Wednesday, September 17, 2008

Too Big To Fail or Just Too Big to Fail Quickly?


Last night around 10:20 p.m. news broke that the Fed agreed to loan $85 billion to American Insurance Group (AIG). This is the latest in a recent run of corporations that needed fast cash or went bankrupt.

As I understand the situation, the loan is to give AIG time to liquidate some of its assets and get a handle on things before paying the Fed back in two years time. I like this. I like it better than straight bailouts. I get that AIG failing overnight could shake consumer confidence and perhaps induce people to start dumping stock shares left and right. I also get that AIG is in a precarious position and needs to take steps to turn the Titanic around.

Hopefully, the loan will be paid back and this won't be another example of naked corporate welfare.

2 comments:

Josh Fershee said...

I agree, Alison, I hope that this money gets paid back, too. But no matter how well this is explained, it is a bailout that I find troubling. It is perhaps a better structure, but it still involved the government stepping into an area typically reserved for the private sector.

I don't buy the argument that the government needed to step in to avoid "shak[ing] consumer confidence." Is shaken confidence a bad thing or should confidence be shaken more than is has been so far? Free markets operate on the idea that consumer behavior will lead to the best (or better) outcome. Consumers will thus allow the best market players to rise to the top and the rest will fail.

Artificially propping up companies like AIG is substituting government judgment for the market's judgment. In doing so, we may be delaying the inevitable, while putting taxpayers on the hook for a failure the market already said was proper.

On an individual basis, I see the appeal for each of these government interventions. The problem is that it sets a bad precedent. These loans are being made to some very shaky companies, and I am more than a little worried that the Fed is doing it's own subprime lending. And you know where that got us.

Alison M. Kilmartin said...

I completely agree with you, Prof.
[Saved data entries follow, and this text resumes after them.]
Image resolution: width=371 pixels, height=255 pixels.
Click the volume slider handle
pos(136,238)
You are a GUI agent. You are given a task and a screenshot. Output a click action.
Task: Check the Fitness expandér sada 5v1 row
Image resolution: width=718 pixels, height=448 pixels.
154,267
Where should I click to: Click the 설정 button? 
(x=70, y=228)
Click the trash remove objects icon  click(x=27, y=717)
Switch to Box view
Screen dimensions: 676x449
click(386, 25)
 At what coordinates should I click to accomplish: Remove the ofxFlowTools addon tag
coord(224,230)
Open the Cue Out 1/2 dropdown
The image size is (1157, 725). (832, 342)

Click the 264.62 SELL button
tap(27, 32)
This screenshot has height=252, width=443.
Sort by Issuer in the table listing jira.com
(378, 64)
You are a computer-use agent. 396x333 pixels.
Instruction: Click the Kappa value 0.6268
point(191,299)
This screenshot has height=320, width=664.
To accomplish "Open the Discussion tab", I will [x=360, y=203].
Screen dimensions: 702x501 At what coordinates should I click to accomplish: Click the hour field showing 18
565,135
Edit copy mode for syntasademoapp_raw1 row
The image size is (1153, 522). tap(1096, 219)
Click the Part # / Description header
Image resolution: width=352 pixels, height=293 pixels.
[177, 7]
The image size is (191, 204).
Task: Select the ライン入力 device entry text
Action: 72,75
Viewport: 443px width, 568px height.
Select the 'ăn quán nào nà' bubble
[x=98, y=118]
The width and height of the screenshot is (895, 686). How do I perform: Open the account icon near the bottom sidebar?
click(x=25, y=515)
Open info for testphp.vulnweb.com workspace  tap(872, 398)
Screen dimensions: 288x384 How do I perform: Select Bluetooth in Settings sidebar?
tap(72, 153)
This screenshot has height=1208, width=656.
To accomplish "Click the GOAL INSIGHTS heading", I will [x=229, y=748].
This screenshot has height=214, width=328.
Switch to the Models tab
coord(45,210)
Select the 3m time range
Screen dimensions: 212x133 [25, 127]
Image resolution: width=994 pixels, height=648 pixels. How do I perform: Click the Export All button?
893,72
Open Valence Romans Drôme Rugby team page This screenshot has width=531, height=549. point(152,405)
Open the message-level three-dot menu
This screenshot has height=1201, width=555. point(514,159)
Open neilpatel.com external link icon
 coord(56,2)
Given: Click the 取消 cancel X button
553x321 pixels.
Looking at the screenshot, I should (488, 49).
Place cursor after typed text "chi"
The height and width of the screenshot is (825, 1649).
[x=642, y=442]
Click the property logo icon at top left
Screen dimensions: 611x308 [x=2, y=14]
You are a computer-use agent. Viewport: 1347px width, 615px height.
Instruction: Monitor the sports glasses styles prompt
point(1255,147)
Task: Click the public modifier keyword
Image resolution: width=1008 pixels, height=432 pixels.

Fershee, and my general disposition toward this kind of thing is: Let Them All Fail.

Entities acting in the market (individuals and corporations) will not change their ways until completely burned by them, and the government bailouts prevent the burn while putting our nation's solvency at risk.

The Great Depression must have been terrible, but it toughened a generation to be able to stand during WWII. It didn't mean the end for America, we came out on the other end better, I hope!

That would happen again, if only the government would quit acting socialist and return to our capitalist roots.

Avoiding bad things is not always the best thing and as you said only "delays the inevitable."